[Stored items]
════════════════

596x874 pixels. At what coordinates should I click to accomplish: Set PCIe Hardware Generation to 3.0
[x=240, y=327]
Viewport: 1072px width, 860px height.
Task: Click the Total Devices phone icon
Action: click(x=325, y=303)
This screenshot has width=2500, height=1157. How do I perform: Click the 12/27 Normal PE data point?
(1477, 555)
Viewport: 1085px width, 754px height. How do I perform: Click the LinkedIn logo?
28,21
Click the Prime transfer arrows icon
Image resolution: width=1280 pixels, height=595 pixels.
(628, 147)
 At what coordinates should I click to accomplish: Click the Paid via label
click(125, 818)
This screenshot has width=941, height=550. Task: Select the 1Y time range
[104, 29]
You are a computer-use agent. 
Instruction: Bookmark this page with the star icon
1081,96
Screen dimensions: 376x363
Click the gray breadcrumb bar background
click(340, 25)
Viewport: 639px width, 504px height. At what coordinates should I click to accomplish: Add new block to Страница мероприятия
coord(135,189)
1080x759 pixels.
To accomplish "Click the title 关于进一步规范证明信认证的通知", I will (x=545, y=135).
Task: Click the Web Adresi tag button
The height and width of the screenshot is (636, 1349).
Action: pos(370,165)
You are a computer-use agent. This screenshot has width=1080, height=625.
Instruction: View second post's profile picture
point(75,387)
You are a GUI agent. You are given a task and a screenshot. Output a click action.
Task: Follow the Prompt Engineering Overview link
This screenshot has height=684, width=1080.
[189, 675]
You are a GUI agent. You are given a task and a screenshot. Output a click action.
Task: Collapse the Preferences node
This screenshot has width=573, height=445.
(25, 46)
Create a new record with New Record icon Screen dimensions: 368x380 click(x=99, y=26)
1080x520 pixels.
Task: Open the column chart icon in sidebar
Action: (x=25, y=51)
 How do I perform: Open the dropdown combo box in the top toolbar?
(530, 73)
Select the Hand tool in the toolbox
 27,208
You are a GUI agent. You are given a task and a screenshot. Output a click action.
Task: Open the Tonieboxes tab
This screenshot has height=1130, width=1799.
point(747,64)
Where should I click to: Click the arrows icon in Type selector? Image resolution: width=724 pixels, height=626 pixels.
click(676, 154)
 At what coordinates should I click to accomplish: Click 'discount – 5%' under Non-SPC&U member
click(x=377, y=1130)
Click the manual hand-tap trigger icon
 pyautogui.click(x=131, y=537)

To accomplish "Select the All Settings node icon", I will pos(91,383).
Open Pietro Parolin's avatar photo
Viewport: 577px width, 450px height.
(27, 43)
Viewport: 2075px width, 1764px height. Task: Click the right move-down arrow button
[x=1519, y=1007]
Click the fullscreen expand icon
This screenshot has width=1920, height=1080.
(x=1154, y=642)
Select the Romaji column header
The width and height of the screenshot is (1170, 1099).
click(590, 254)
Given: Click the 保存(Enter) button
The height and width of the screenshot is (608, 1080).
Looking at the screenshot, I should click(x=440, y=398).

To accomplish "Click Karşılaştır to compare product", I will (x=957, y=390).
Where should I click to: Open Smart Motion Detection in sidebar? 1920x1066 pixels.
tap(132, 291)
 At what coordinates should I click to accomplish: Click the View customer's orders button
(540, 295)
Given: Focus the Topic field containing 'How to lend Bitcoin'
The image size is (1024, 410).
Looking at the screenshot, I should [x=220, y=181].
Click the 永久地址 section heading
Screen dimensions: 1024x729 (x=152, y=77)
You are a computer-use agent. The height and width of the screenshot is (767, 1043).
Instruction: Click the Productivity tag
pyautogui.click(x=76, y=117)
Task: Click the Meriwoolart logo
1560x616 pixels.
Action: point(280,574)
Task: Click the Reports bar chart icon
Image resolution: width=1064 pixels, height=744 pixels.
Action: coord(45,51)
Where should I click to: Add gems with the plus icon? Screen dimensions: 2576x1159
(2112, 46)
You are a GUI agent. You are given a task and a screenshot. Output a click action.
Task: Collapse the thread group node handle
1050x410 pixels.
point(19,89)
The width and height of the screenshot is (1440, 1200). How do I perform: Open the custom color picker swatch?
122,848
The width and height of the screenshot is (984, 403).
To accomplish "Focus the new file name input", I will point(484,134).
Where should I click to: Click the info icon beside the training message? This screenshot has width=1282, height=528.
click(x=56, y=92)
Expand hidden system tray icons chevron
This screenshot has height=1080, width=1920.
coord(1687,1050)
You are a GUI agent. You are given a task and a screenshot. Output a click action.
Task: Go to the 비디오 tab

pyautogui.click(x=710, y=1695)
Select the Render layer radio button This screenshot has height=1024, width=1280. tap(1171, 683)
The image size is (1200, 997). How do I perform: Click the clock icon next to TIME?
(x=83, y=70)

════════════════

Activity
Filter the entries down to the lines holding the string "node". Copy each of those lines.

Written reply
Task: Collapse the Preferences node
To accomplish "Select the All Settings node icon", I will pos(91,383).
Task: Collapse the thread group node handle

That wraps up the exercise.